Procédure contentieuse antérieure :

M. A... B... a demandé au tribunal administratif de Paris d'annuler les arrêtés du 14 septembre 2023 par lesquels le préfet de police l'a obligé à quitter le territoire français, a refusé de lui accorder un délai de départ volontaire, a fixé le pays de destination et a prononcé une interdiction de retour sur le territoire français d'une durée de deux ans.

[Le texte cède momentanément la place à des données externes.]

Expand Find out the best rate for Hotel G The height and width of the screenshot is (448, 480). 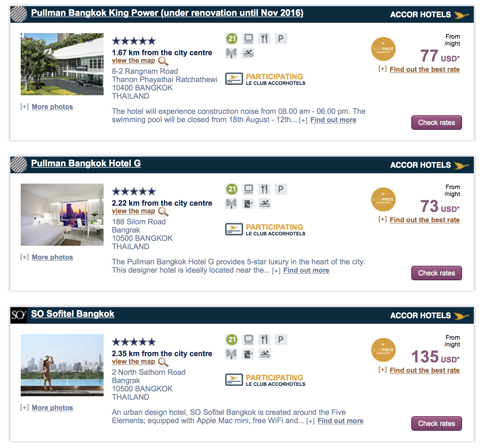point(425,220)
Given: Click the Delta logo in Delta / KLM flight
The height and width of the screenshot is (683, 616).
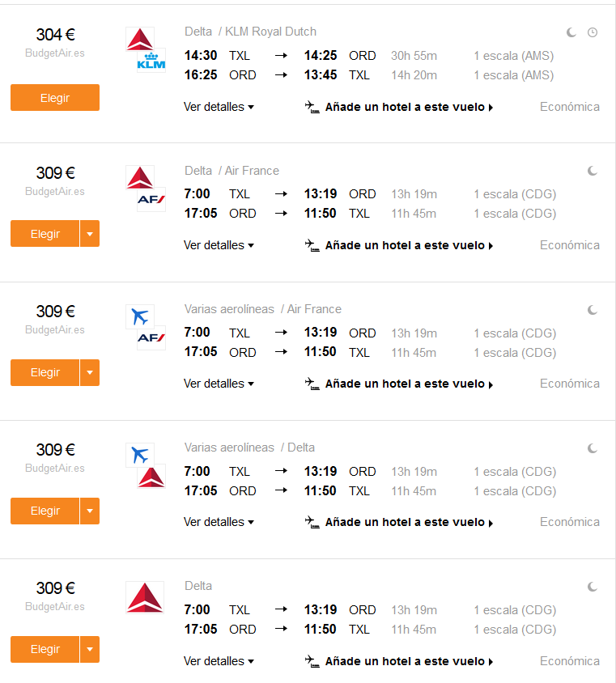Looking at the screenshot, I should [x=140, y=39].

Par un jugement n° 2321486/1-2 du 8 décembre 2023, le tribunal administratif de Paris a annulé l'interdiction de retour sur le territoire français et a rejeté le surplus des conclusions de M. B....

Procédure devant la Cour

Par une requête et un mémoire en réplique enregistrés les 9 janvier et 19 mars 2024, le préfet de police demande à la Cour :

1°) d'annuler les articles 1er et 2 du jugement du tribunal administratif du tribunal administratif de Paris du 8 décembre 2023 ;

2°) de rejeter la demande présentée par M. B... devant le tribunal administratif, ainsi que ses conclusions d'appel incident.

Il soutient que :

- c'est à tort que les premiers juges ont annulé l'interdiction de retour sur le territoire français comme reposant sur une erreur d'appréciation ; il aurait pu prendre la même décision sans se fonder sur la menace à l'ordre public ;

- les moyens soulevés par M. B... contre la décision portant obligation de quitter le territoire français ne sont en tout état de cause pas fondés.

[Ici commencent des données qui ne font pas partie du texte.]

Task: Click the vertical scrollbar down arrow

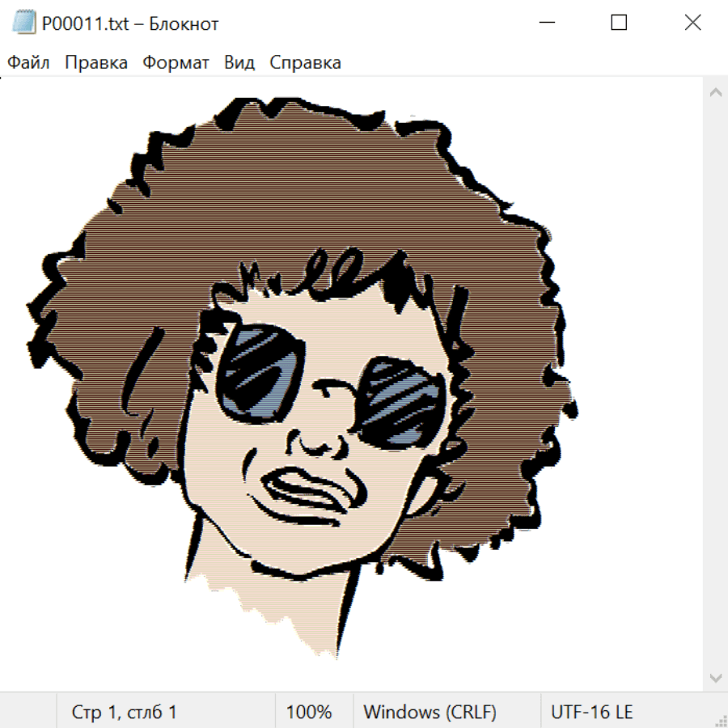Action: pyautogui.click(x=715, y=677)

Par deux mémoires en défense, enregistrés le 3 mars et le 4 avril 2024, M. B..., représenté par Me Velasco, demande à la Cour:

1°) de rejeter la requête du préfet de police ;

2°) par la voie de l'appel incident, d'annuler le jugement du tribunal administratif de Paris du 8 décembre 2023, en ce qu'il a pour partie rejeté ses conclusions, et d'annuler l'arrêté portant obligation de quitter le territoire français sans délai ;

3°) d'enjoindre au préfet de police d'instruire sa demande de titre de séjour et de lui délivrer une autorisation provisoire de séjour ;

4°) de mettre à la charge de l'Etat le versement d'une somme de 1 500 euros sur le fondement de l'article L. 761-1 du code de justice administrative.

Il soutient que :

- la décision portant obligation de quitter le territoire n'est pas motivée ;

- elle est entachée d'erreur de droit, M. B... ne représentant pas une menace pour l'ordre public et remplissant les conditions pour résider en France ;

- elle méconnait les dispositions de l'article 8 de la convention européenne de sauvegarde des droits de l'homme et des libertés fondamentales ;

- la décision portant refus de délai de départ volontaire est entachée d'erreur de fait ;

- elle est entachée d'une erreur de d'appréciation quant à la menace pour l'ordre public ;

- la décision portant interdiction de retour sur le territoire français pour une durée de deux ans est insuffisamment motivée et est fondée sur une erreur de droit et sur une erreur manifeste d'appréciation.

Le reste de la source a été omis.